Evaluating Submarine Cable Supply Contracts
By Jennifer Gibbons and Mike Conradi
March 19, 2018
Given the unique considerations that come into play when building a submarine cable system, it can be difficult to evaluate the turnkey supply contract documentation and understand whether certain contract positions are ‘good’ from the perspective of a customer or investor. This article gives an overview of the key provisions that we would recommend are taken into account when evaluating the risk allocation in a submarine cable supply contract and provides our assessment of a customer-friendly position in each case. It also discusses the proprietary “dashboard” tool we at DLA Piper have developed to provide a very visual way to report on, and to compare, contracts.

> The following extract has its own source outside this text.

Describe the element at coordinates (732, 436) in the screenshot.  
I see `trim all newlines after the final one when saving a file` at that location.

Service Suspension and Termination Rights
There are a number of standard provisions that are applicable to assessing most commercial contracts in any sector, such as termination rights and liability limits. However, even relatively standard provisions may have some unique considerations when applied to the build of a submarine cable system. As an example, it is reasonably common in a commercial contract for an unpaid supplier to have the right temporarily to suspend its services until it receives payment. However, service suspension in a submarine cable build could jeopardise the entire project with potentially devastating cost and operational implications if the vessels laying the cable are reallocated to another project pending payment. In evaluating submarine cable contracts, we would mark-down contracts that contain any form of suspension right, and instead advise that alternative remedies are sought in the event of non-payment.

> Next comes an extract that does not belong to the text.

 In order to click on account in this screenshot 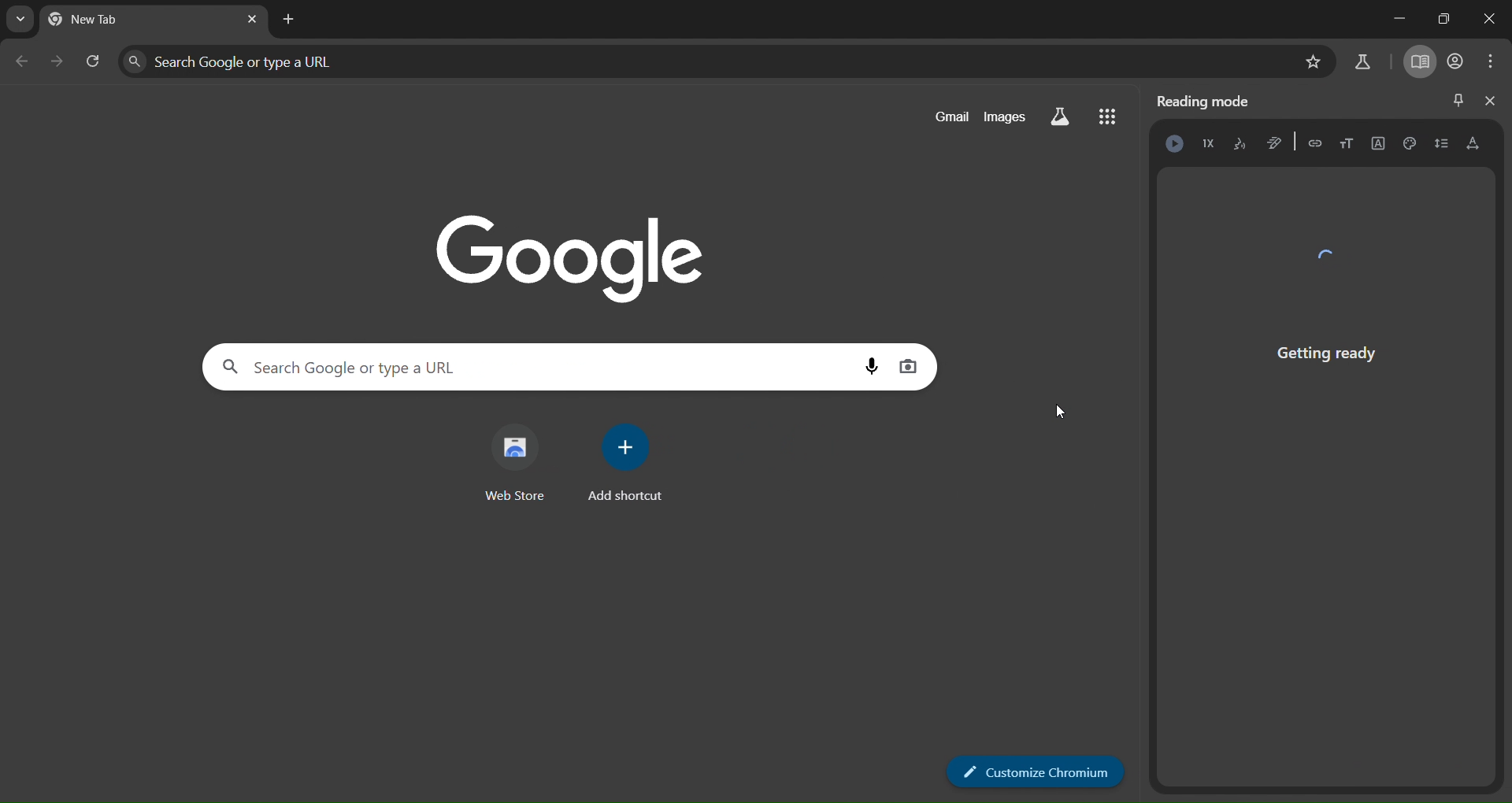, I will do `click(1452, 62)`.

The same principle applies to any other contract provisions which may jeopardize build continuity. We would expect that the supplier’s termination rights are restricted to limited circumstances only with an extended notice period and opportunity for the customer to cure any breaches. It is also useful to consider any requirements for the supplier to provide performance and warranty bonds of a meaningful percentage of the contract price to protect against any risk of the supplier’s insolvency or breach of contract.